Alice Heskett was born in 1915 and attended the Foundling Hospital School at London and Redhill. At fourteen, she left to train at Chislehurst in housework. While working in her first job as a nanny she met her husband Alfred who worked on a farm in Kent. They had two sons and two daughters together, but sadly the daughters died while still infants.

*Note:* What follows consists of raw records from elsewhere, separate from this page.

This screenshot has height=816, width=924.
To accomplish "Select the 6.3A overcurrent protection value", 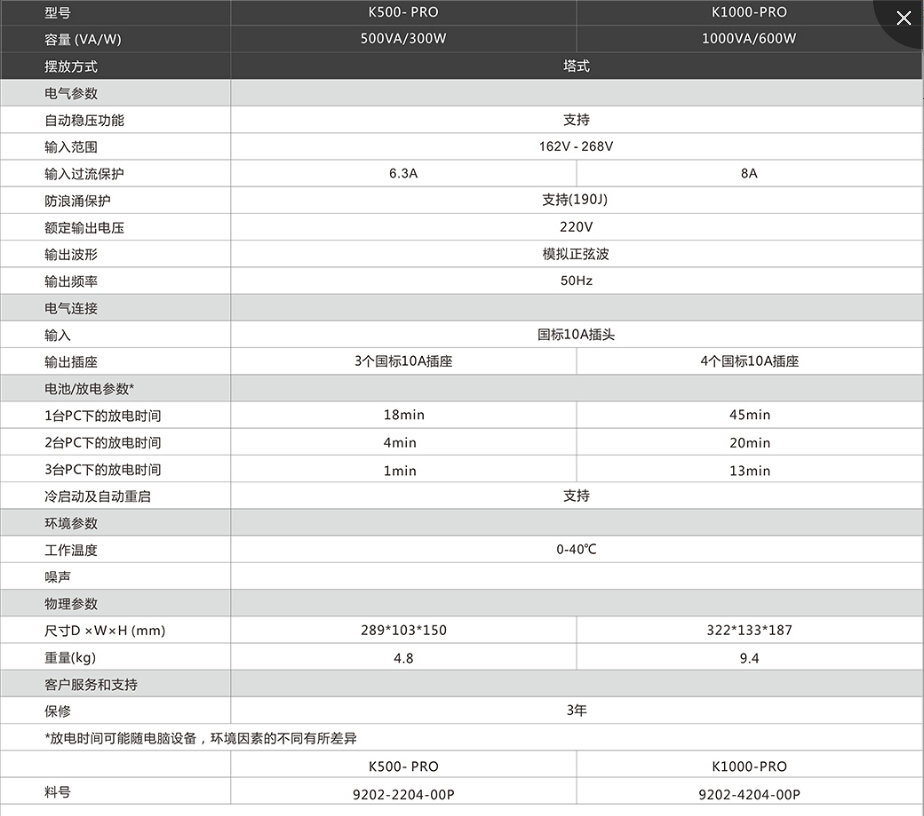I will pyautogui.click(x=403, y=173).
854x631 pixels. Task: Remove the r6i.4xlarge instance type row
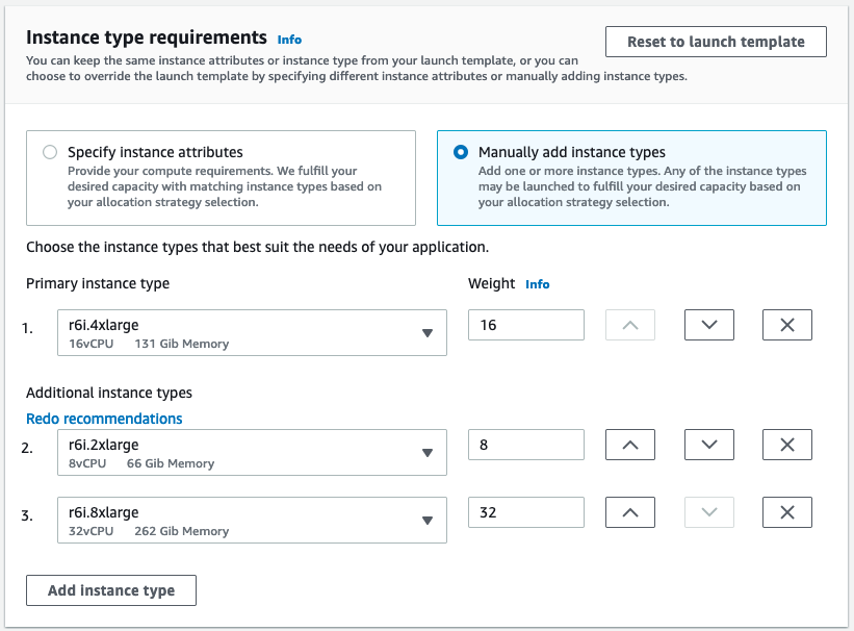(x=787, y=325)
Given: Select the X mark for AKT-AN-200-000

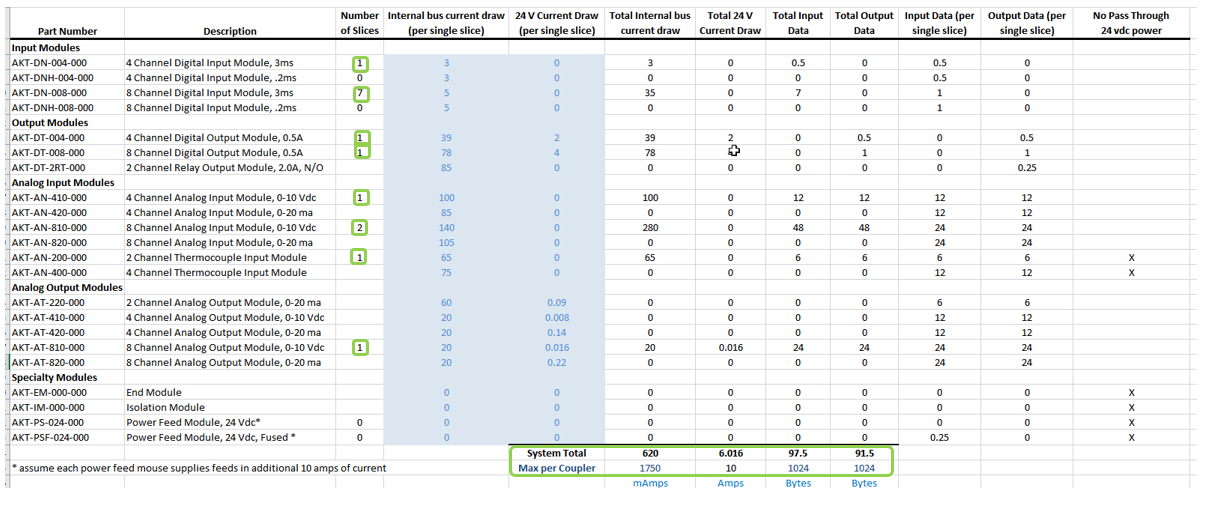Looking at the screenshot, I should pyautogui.click(x=1131, y=258).
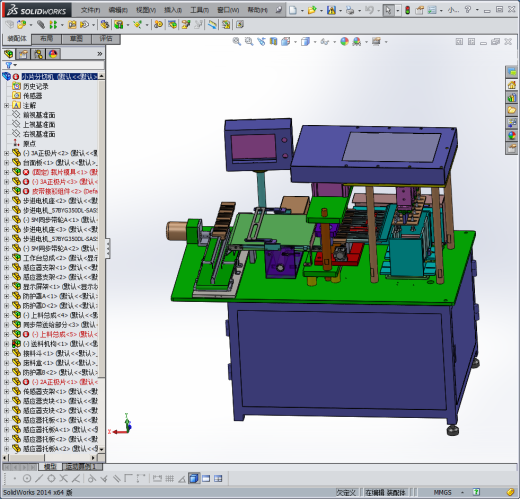Viewport: 520px width, 499px height.
Task: Open the ConfigurationManager tab icon
Action: pyautogui.click(x=38, y=54)
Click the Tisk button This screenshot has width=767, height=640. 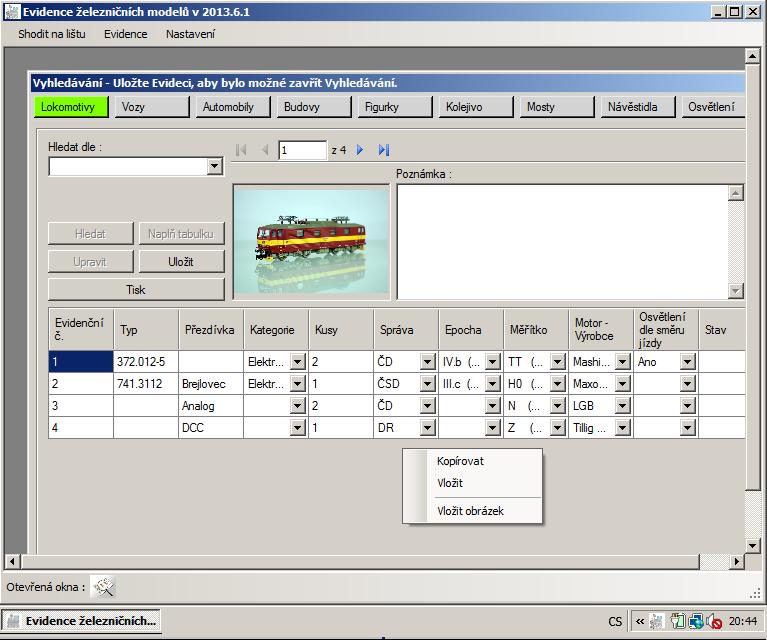[136, 289]
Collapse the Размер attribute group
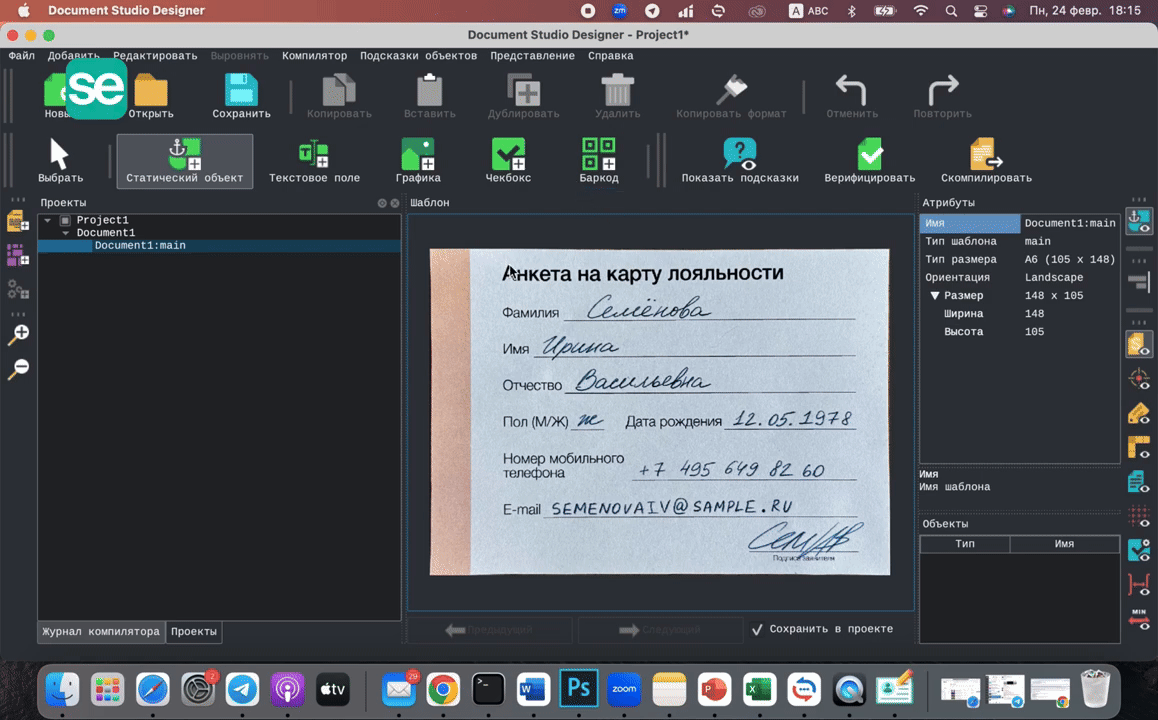1158x720 pixels. [935, 295]
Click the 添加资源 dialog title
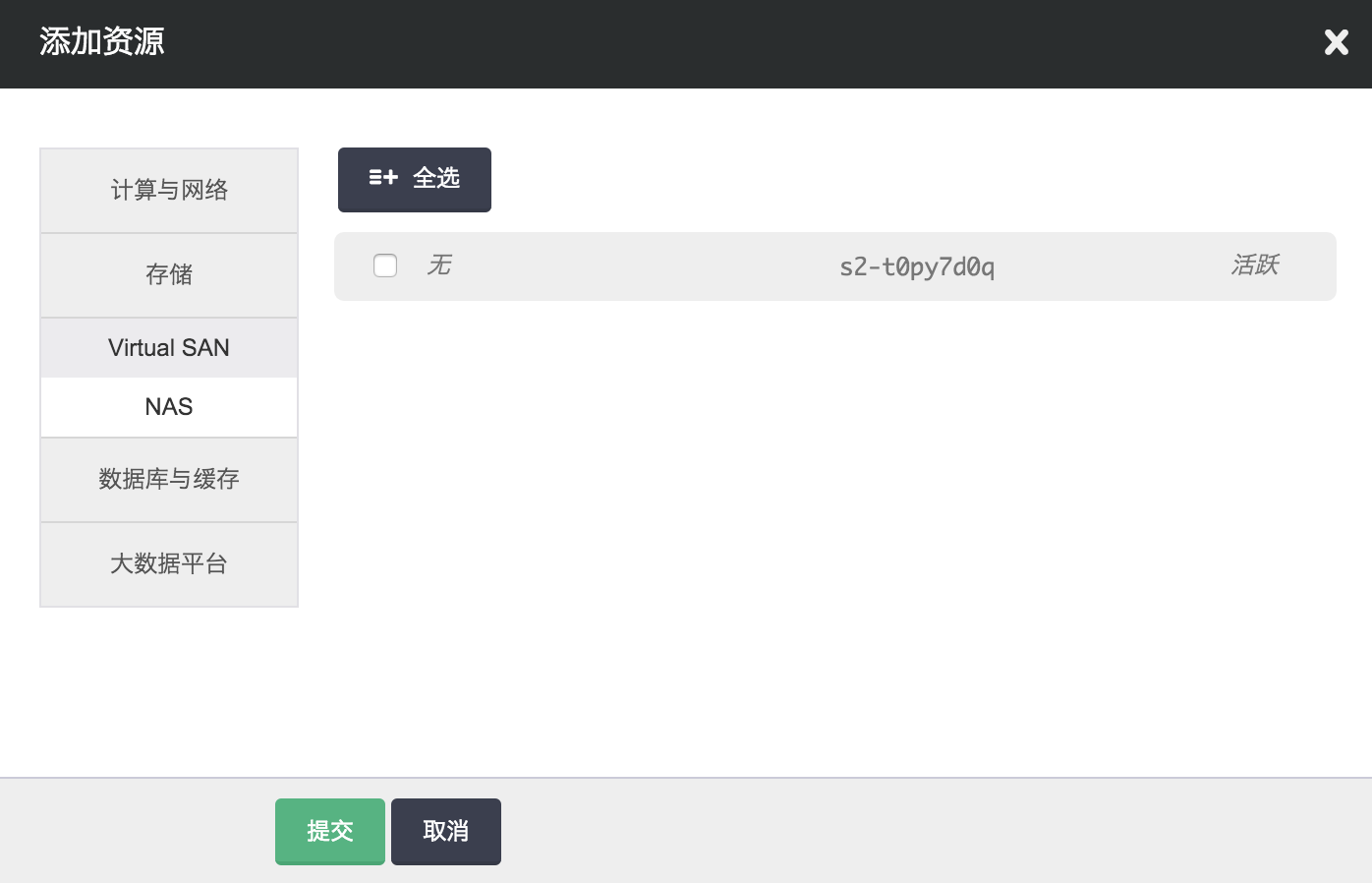 pos(102,42)
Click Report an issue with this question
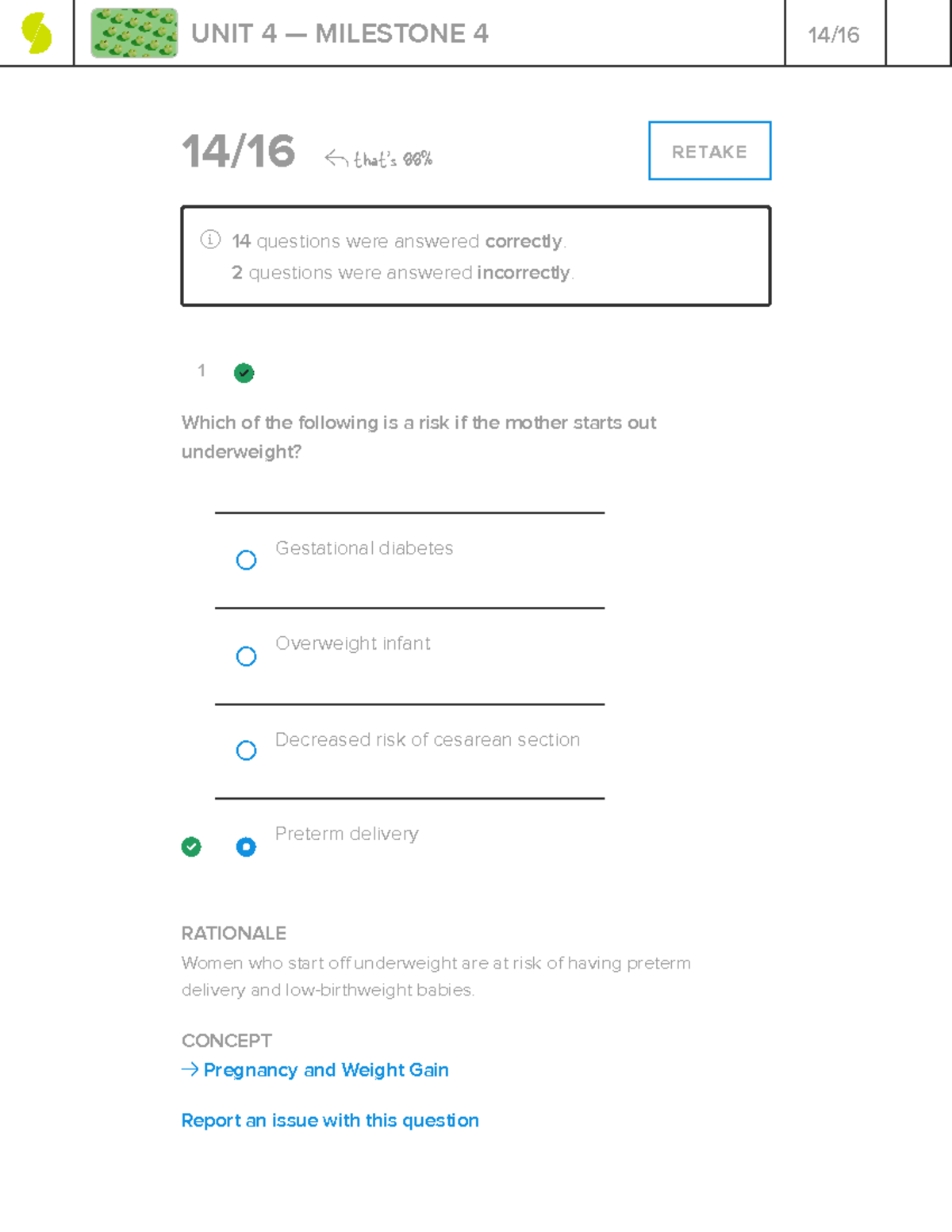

Alice worked on the farm with her husband until her early thirties, when the farm changed hands and her first son died in a motorbike accident. They first moved to a farm in Oxford, then back to Kent where they got a council house. She extended her family by making friends with work colleagues and their families, and remained very active into her late nineties.
Into the World
‘When, when you’re fourteen, they find you a, you had to go to Chislehurst…and you learned to be a cook, or a lady’s maid or a parlour maid, or anything. … before you went out, you know, to service and, that’s at Chislehurst, we used to have to scrub the back yard and black-lead the drain, and the outside toilet, you had to just wash all the floor and then do it with hearthstone so that when it was dry it all looked lovely and white. … And there was, do all our own washing. There was about three big tubs that washed the sheets and then they went into a big tub for rinsing everything, and out in the yard we had to mangle them in a big old mangle and hang them out. When I left Chislehurst they sent me to Harley Street, to learn to be a cook, and that was my job, and I really was upset because I knew nothing about the world and when it come my half-day I didn’t know what to do, I used to stay in my bedroom and cry my eyes out. I was too frightened to go out, ’cause not knowing anybody and I didn’t know about the world, you know and the maids they just used to say to me, “What’s the matter with you, why don’t you,” and I said, “I don’t know where to go.” and I said, “I don’t know nobody.”‘
Reflections
‘I think that the School made me understand that I must never get into debt, I al… if I couldn’t afford anything I had to go without, and it was very hard because I didn’t get much money when I, I got married. I’m not, can’t run it down because I think they clothed us and fed us and we was really looked after wonderful, and gave us a wonderful life, excepting that was the only thing I could say, sending us out in the big wide world with not knowing a thing or, not having anybody with us to talk to. If we went with one another girl, you had somebody to talk to, and we would perhaps, have found out about life, you know, but, not having anybody at all, don’t matter where I went to work or anything, I knew nobody.’
School Life
‘I had a lovely doll and I never knew whoever gave it to me, except in that, they, I used to co… have to play with it but I always had to take it back to the office and, and I used to say, “They told me my fairy godmother gave it to me,” which was really my own mother, but we never knew that. So, like, Christmastime, I had books, and just “Alice” in it and a page was torn out. And I suppose it was what my mother had sent and they’d torn the page out so I shouldn’t know.’